ODF vs. OOXML

This is kind of outside my usual bailiwick — or not, I guess — but I read an article on Groklaw concerning the recent brouhaha over Stallman allegedly calling Miguel de Icaza (the guy behind Mono) a traitor — allegedly — for developing Mono. (One line summary: Stallman didn’t call him a traitor over Mono, he called him a traitor for acting as a schill for Microsoft and in particular OOXML.) If you’re interested in open standards, digital archaeology, how standards processes work, and the whole philosophy of free software, the entire — lengthy — article is very much worth reading. This email (to Miguel) in particular struck a nerve:

Re:OOXML. (Score:5, Insightful)
by stilborne (85590) on Monday September 10 2007, @10:41PM (#20548069) Homepage

> but we have to support them both *anyways*, so its not like its a big deal.

Holy mackerel.

First: I really don’t care to get into a pissing match about the deficiencies of OOXML as a possible standard (they are legion and often fundamental; and whether or not you understand that and/or choose to minimize the severity of these things changes nothing). I will say that I’m very happy to finally see at least *some* open documentation for the new Microsoft Office format; that has to make things easier for the people implementing filters. As such I am completely unsurprised that those people are happier than they were a couple years ago. In fact, I’d be surprised if they weren’t. That part is probably something you and I agree on =)

However the quote above is utterly shocking. Let me explain what I mean:

You are right that we have to support both OOXML and ODF out of practicality. But you know what? That sucks. It would be best for everyone if there was only one format to support. Nobody would lose in that scenario, except perhaps the owners of companies with business models that depend on format variance to sell their product.

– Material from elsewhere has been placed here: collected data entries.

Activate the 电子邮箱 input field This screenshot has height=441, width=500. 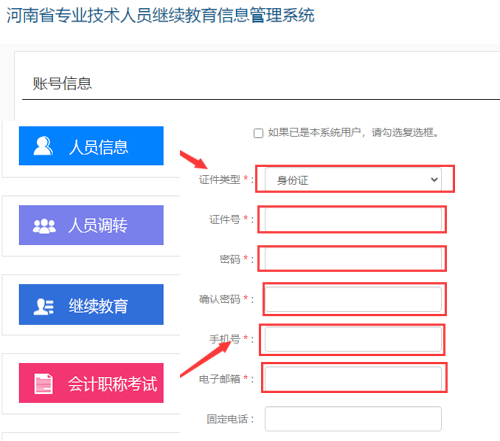(x=353, y=379)
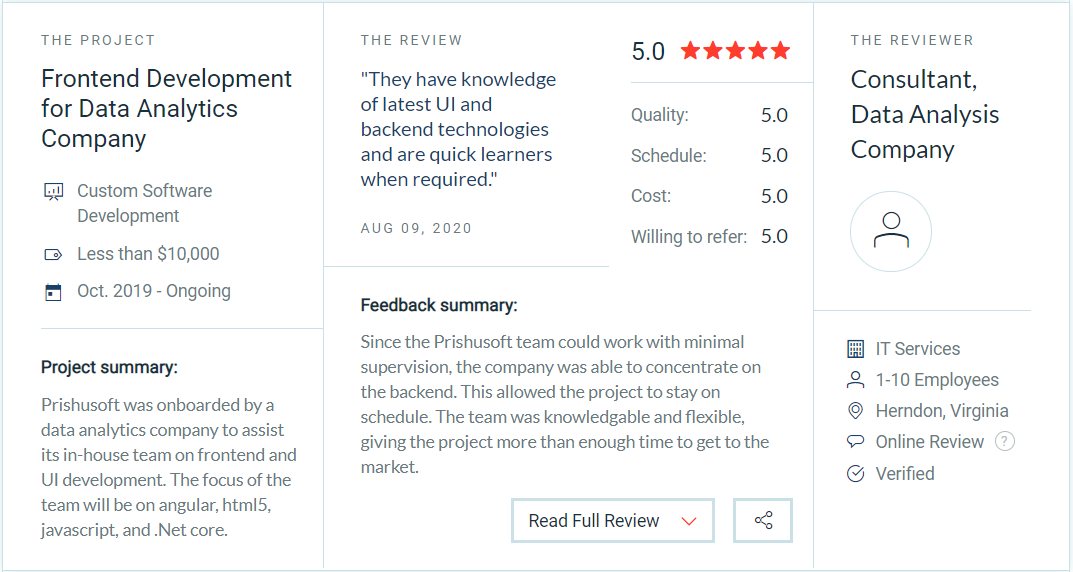Click the five red star rating
Image resolution: width=1073 pixels, height=572 pixels.
pyautogui.click(x=735, y=51)
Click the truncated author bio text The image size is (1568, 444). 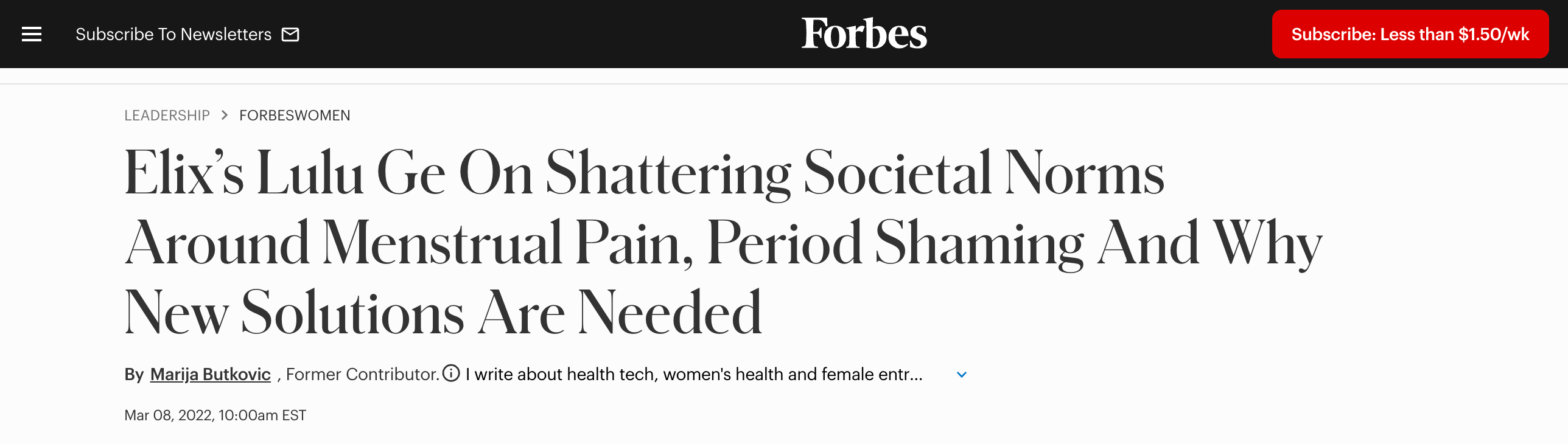point(694,374)
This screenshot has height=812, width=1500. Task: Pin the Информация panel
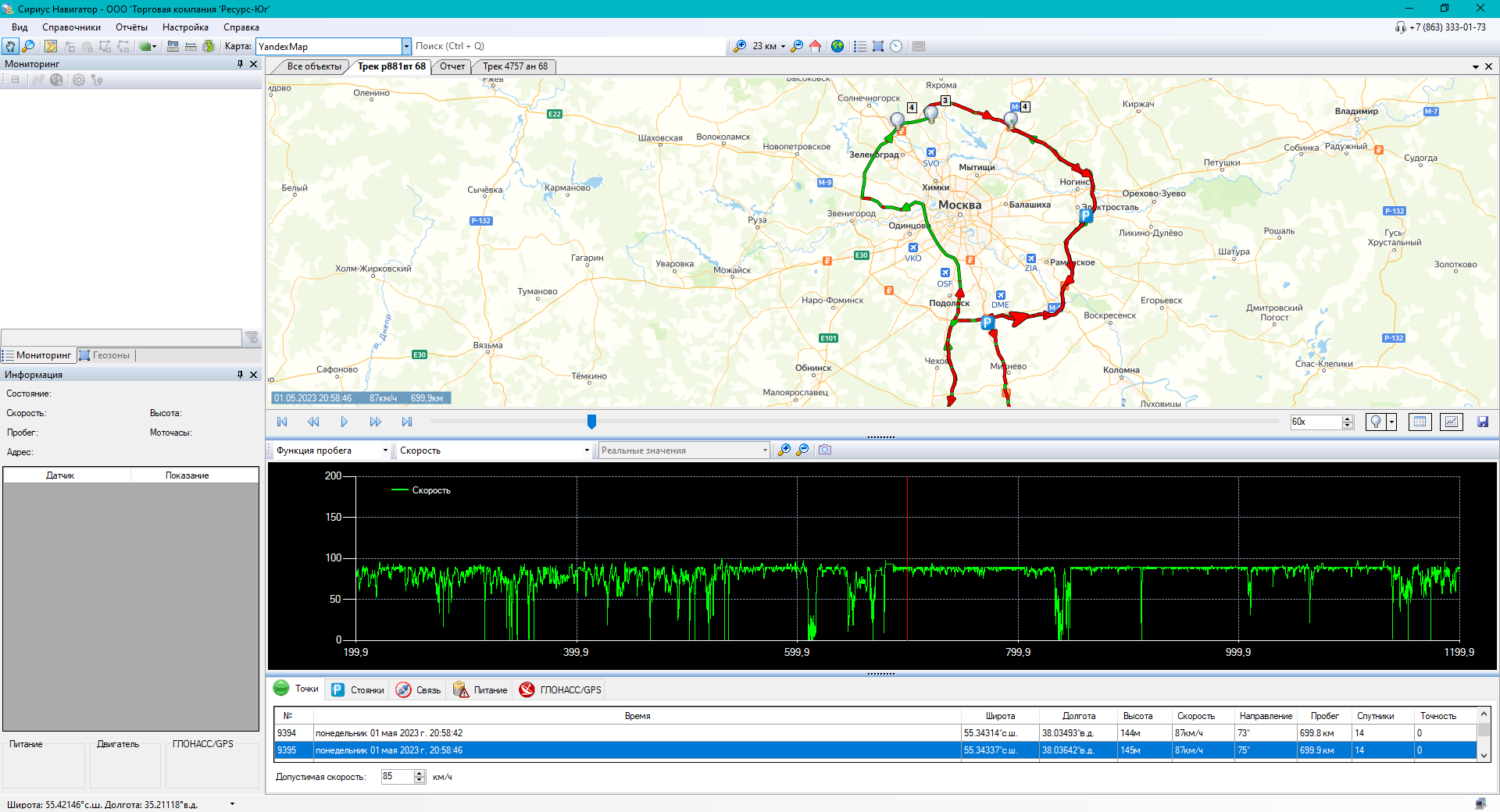coord(240,375)
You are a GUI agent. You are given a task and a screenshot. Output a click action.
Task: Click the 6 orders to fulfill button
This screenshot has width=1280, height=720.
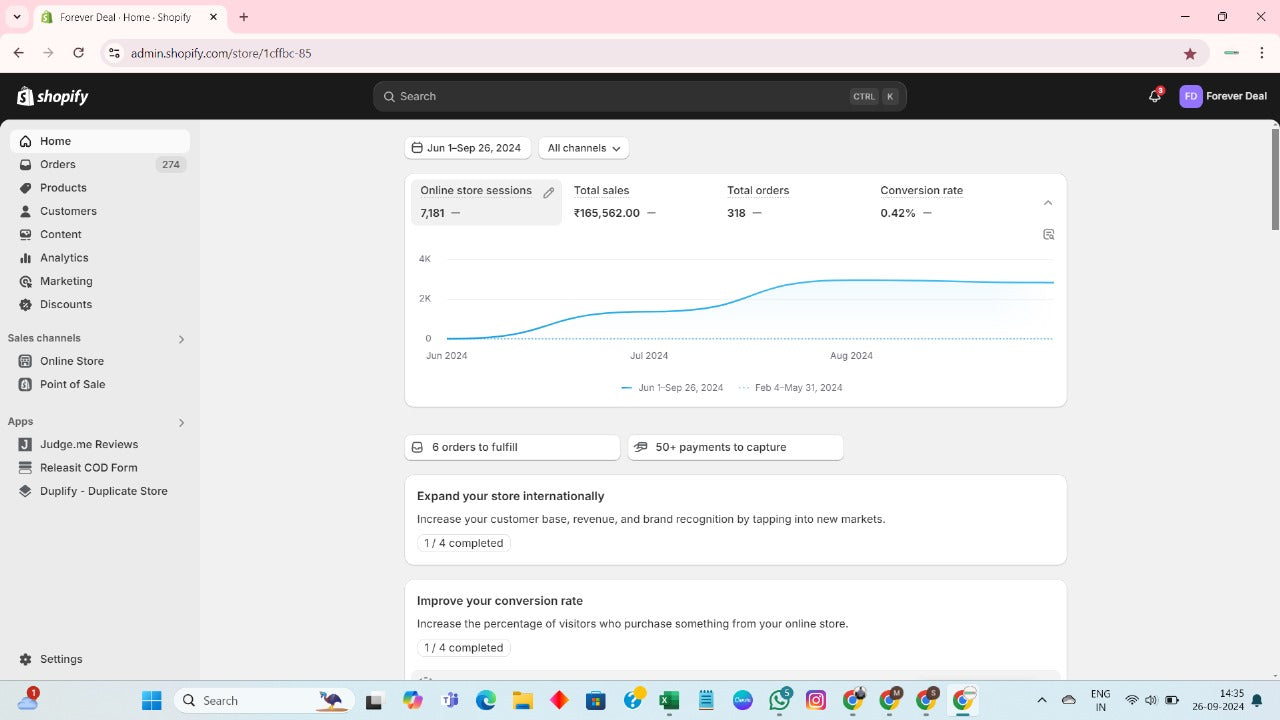[512, 447]
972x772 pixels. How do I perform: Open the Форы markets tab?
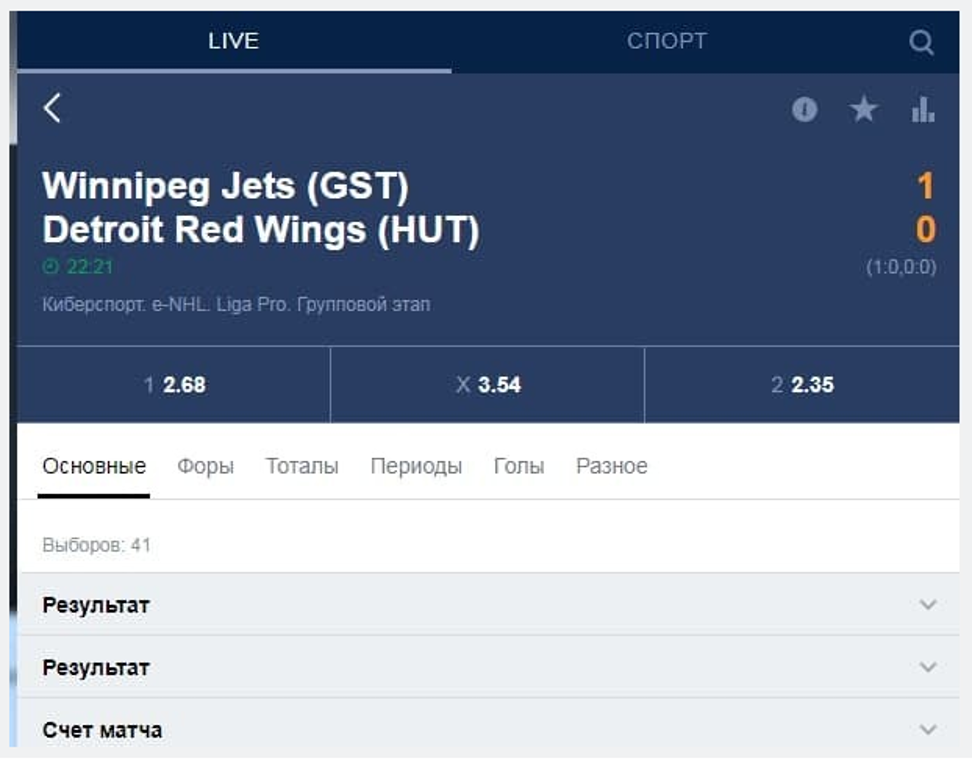[x=205, y=466]
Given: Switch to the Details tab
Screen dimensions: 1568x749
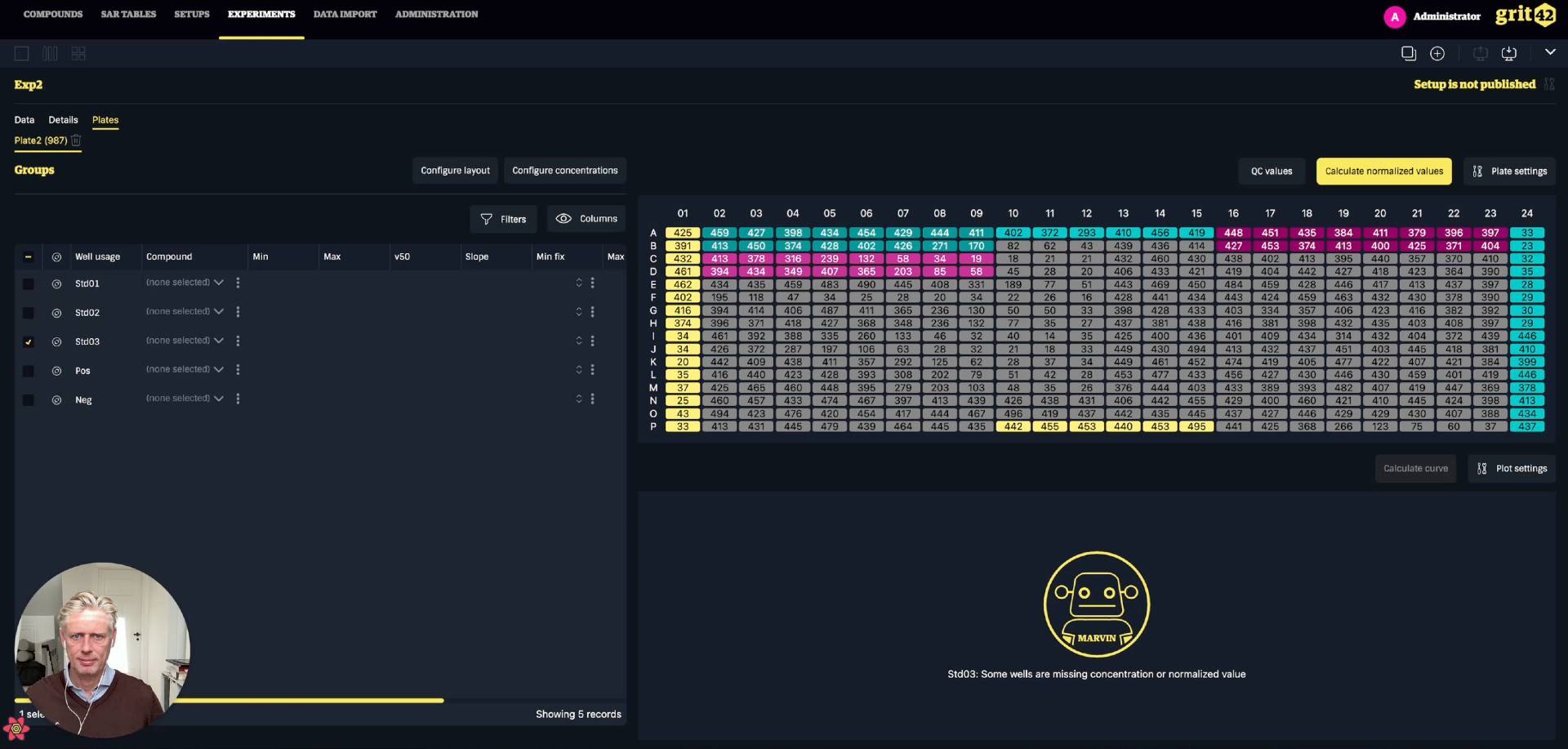Looking at the screenshot, I should pyautogui.click(x=63, y=120).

In the case of document format storage, a standard is truly important because formats (poor or not) that eventually lose implementations over time carve out blank spaces in our history once we can’t read them properly. These same formats are also the source of certain information inequalities in society (e.g. those who can’t obtain an implementation for financial, social or political reasons). This may not matter so much for Acme Inc’s quarterly reports but it sure does for government, health and other socially vital information. Remember when some hurricane Katrina victims couldn’t use the FEMA website because they had slightly older computers? This isn’t a made up boogyman, this is stuff that bites us as a society fairly regularly. Now imagine a hundred years from now when we can still read the constitutions of our countries, research papers, poetry and other examples of human kind’s great literary works that are hundreds or even thousands of years old … but can’t read the documents we’re creating at the start of the 21st century. How will we learn from our history if we can’t study it fully?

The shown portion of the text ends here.